After bottoming out on alcohol and pain killers Health Reform Bill was just a shadow of his former star self.  Used to dating models and actresses, now he was married to a pill bottle.

That is silly.  What is happening in Massachusetts right now is that nobody fixed the main issue first.  Which is COST CONTROL.  As I have said many times here before, without health care cost control, you can pass any bill you want to and it won’t change the fact the economy is becoming a giant health insurance company.  No more American Government, instead the we will have an Aetna Government. 

The numbers from Massachusetts show the real pain of reform without change.  According to the Kaiser Family Foundation, insurance premiums have jumped 78% over the past 8 years while wages have barely budged above 15%.  Which means that 37% of the residents of Massachusetts can’t even afford to pay their copays and deductibles. 
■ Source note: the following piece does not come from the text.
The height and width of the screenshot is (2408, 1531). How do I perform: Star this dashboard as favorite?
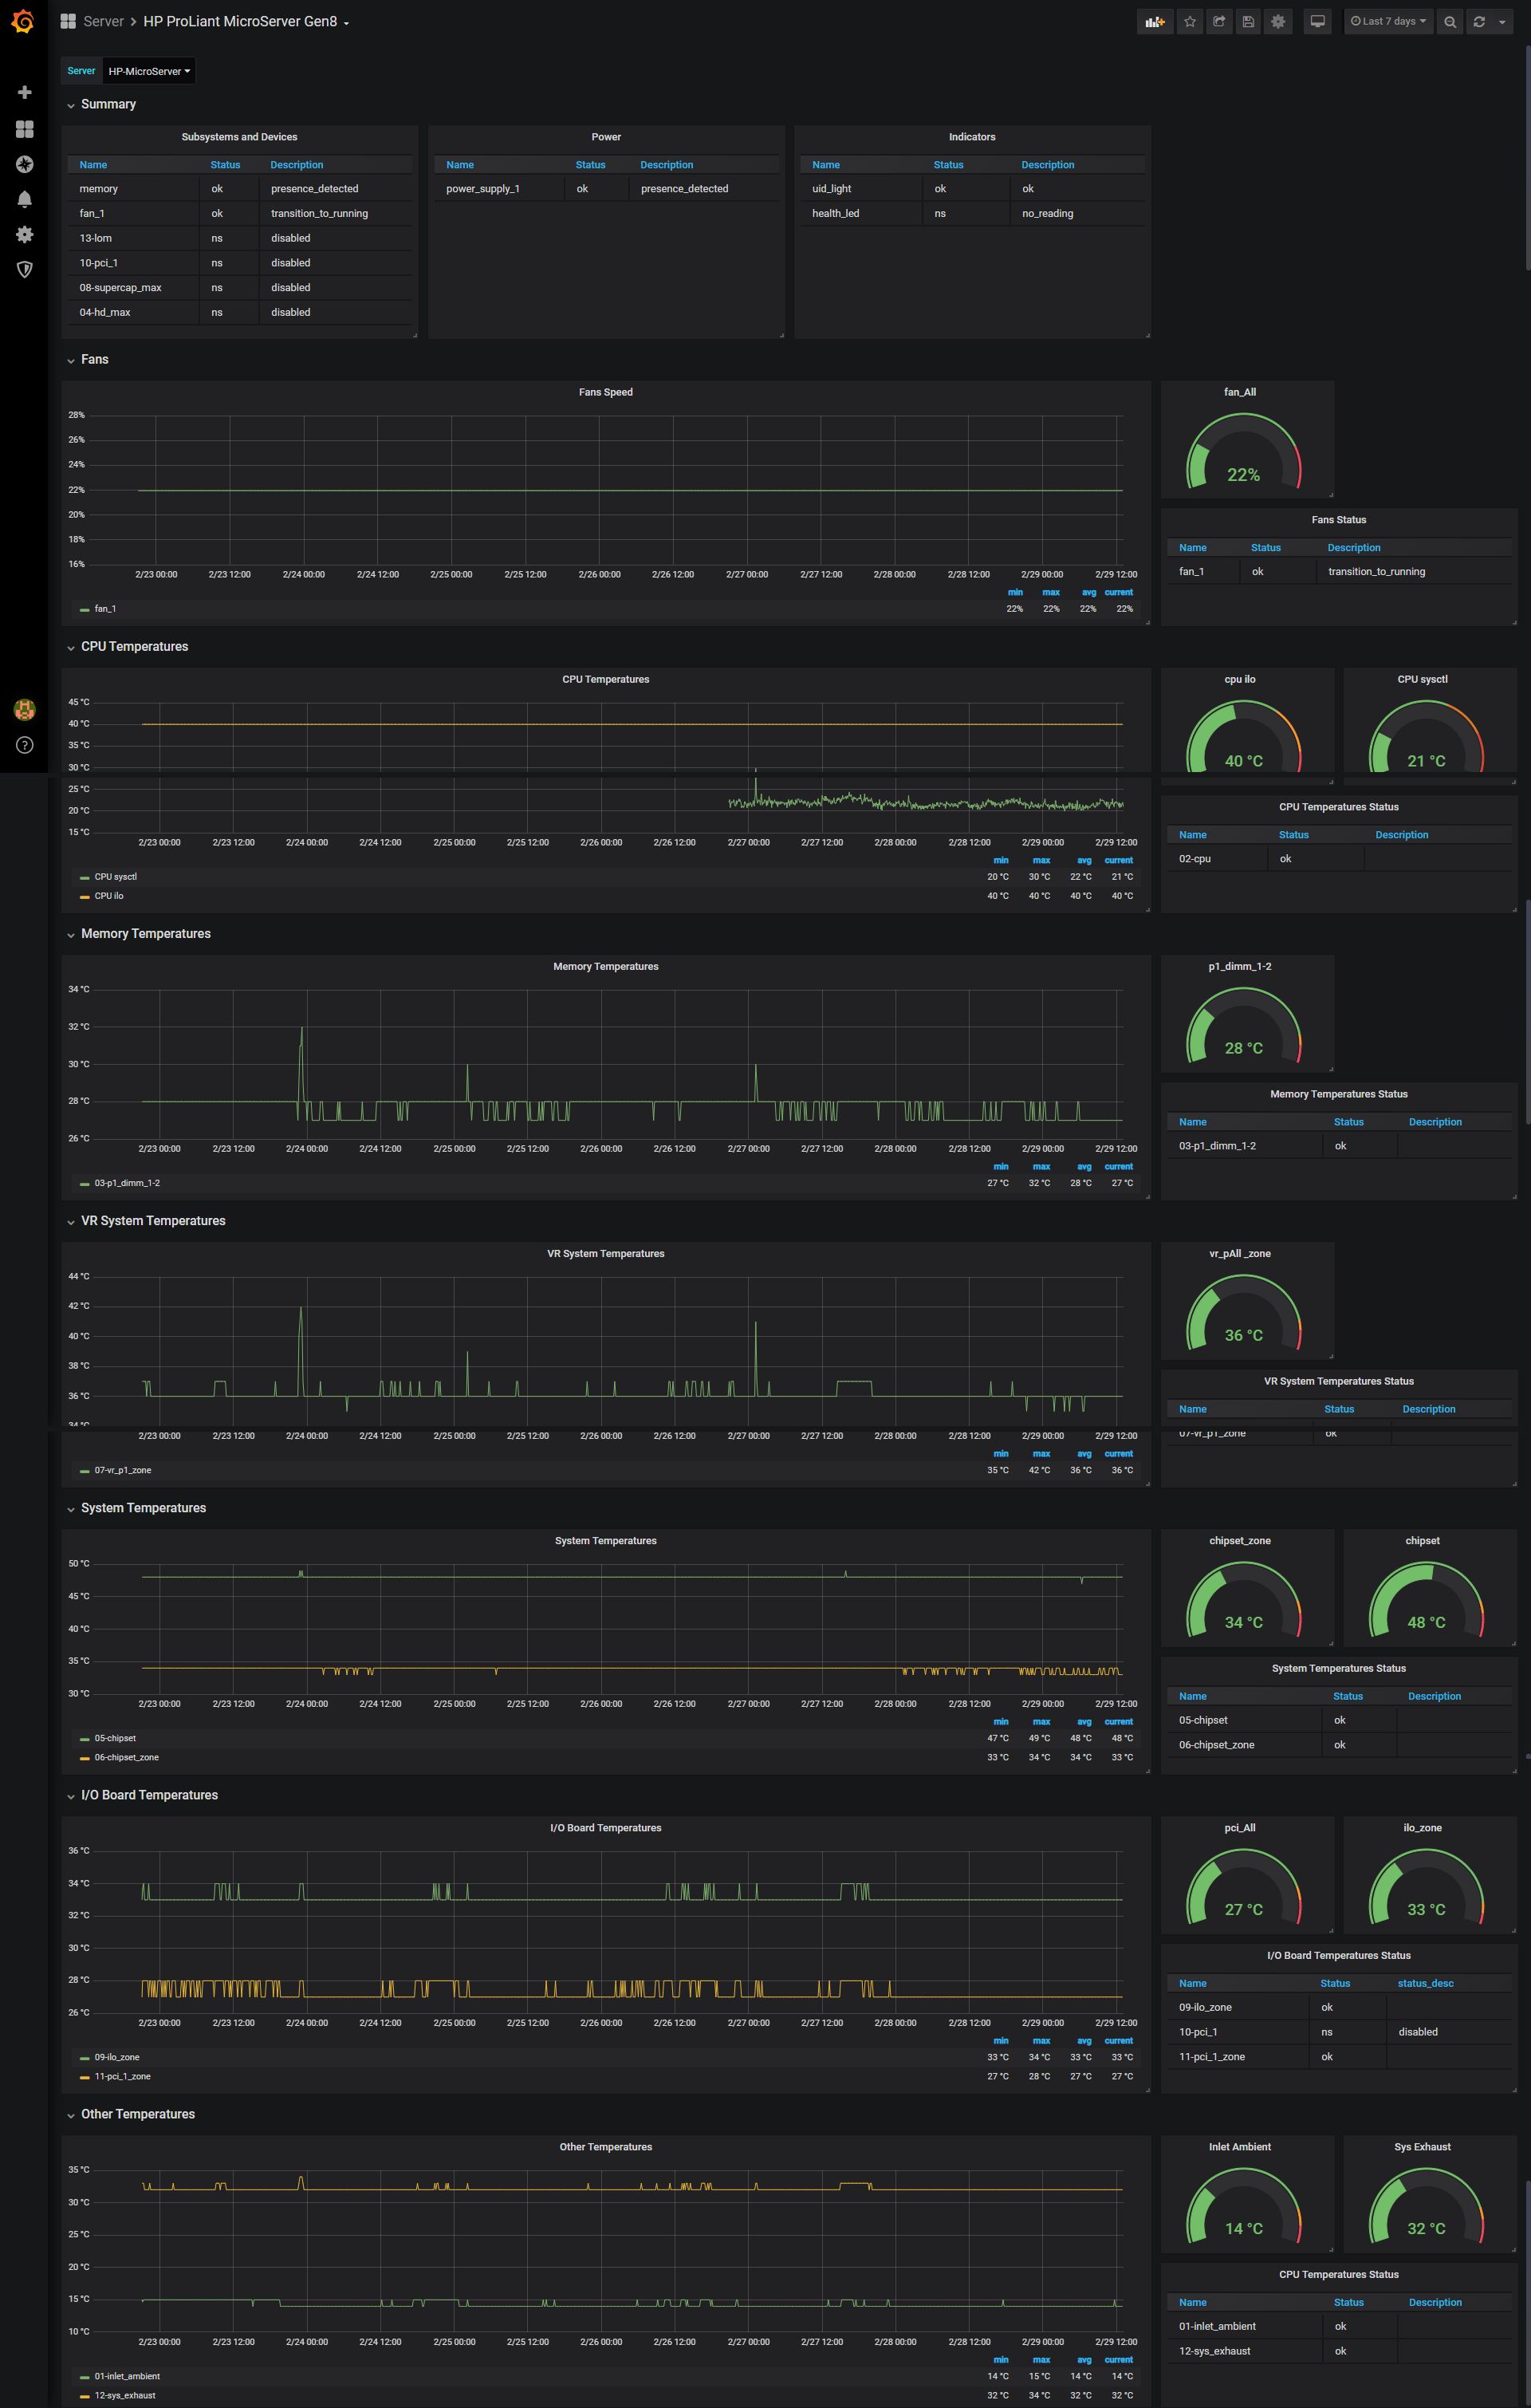pyautogui.click(x=1189, y=22)
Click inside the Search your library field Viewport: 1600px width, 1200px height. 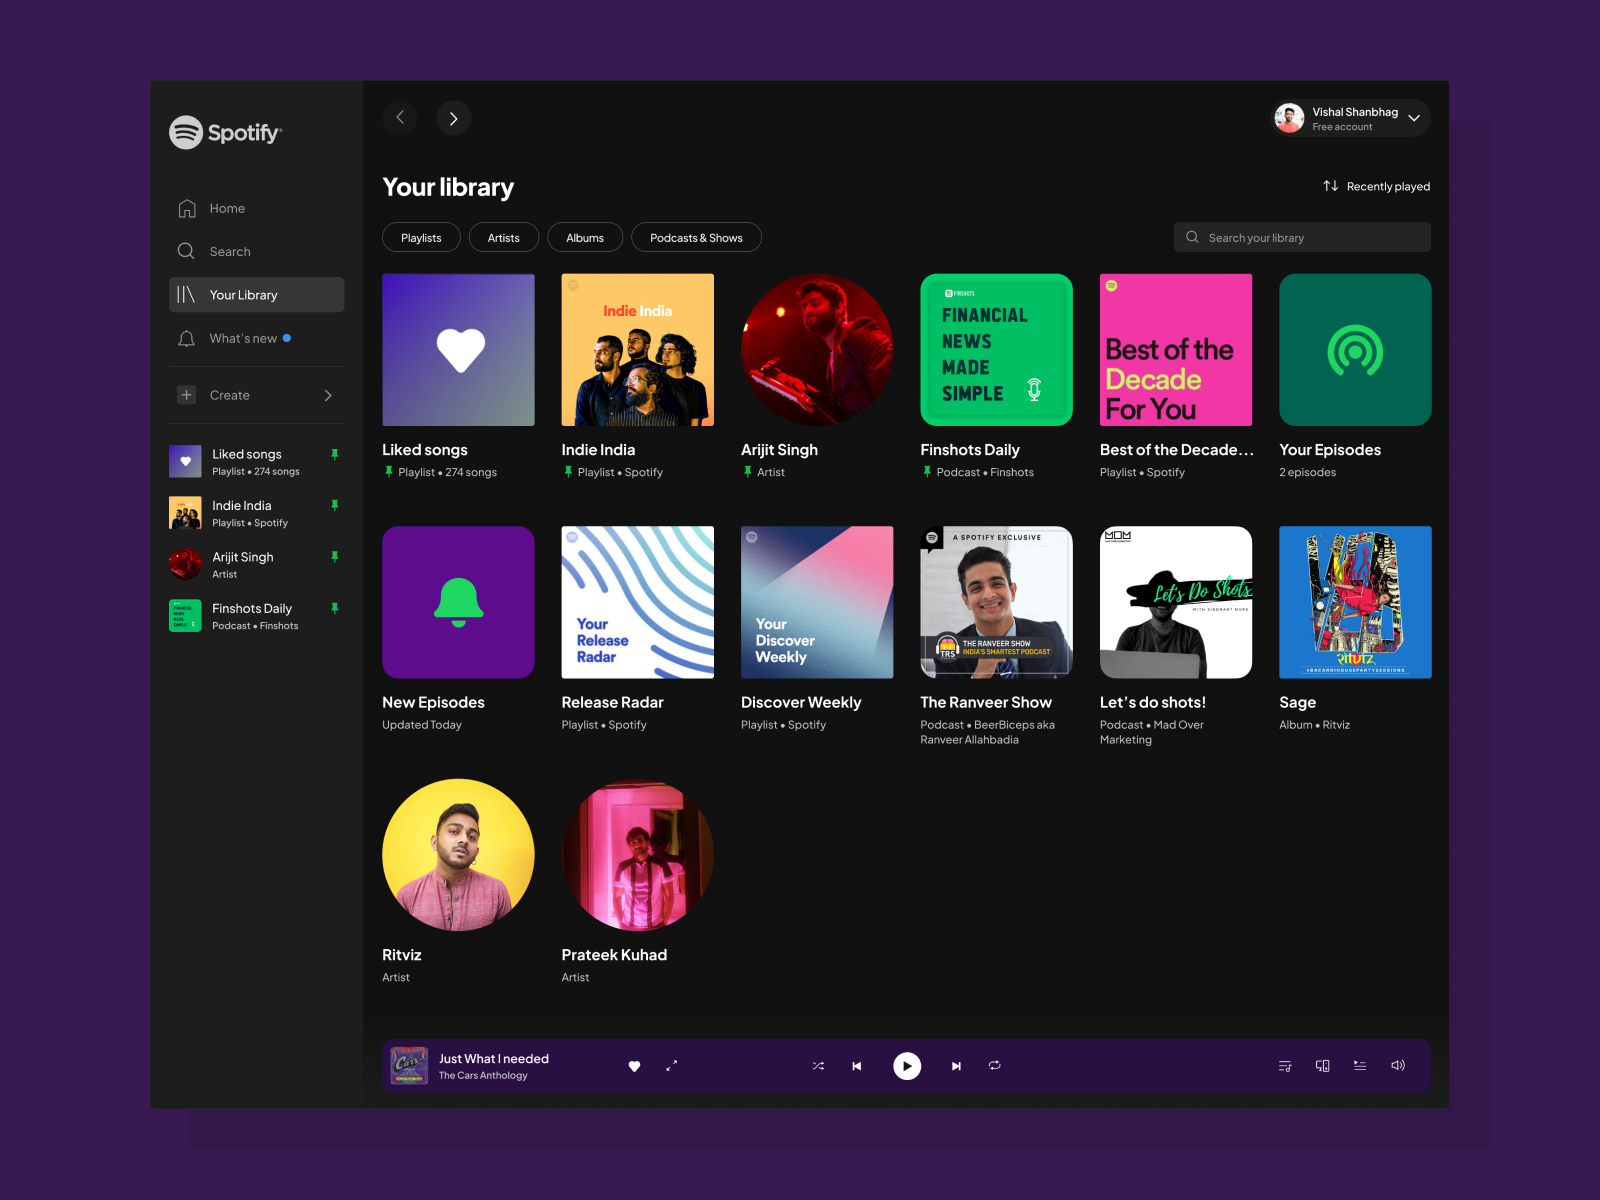coord(1300,237)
As you go further with this information and add in the employer pain of paying these health insurance costs you are looking at what is most certainly the most silly situation in the world.  How are we letting health insurance companies and the health field in general threaten our entire way of life?  Why would we let these companies dictate any of the legislation that is passed for anything, anywhere!  We don’t have the best medicine in the world, we have the best medical care for just some people and the rest all 50 million of them have the worst medical care in the world.  The people that can afford these ridiculous prices will be happy to keep paying them, rather than lower their standard of care to allow access to care for millions of others.

I support the Massachusetts model, I support just about anything that lets us take control of our economy away from not just these health companies but from any company whether it is a Wall Street power broker or a crooked Washington lobbyist.  No person, no company should have any effect on the laws for a whole country.  This is ludicrous.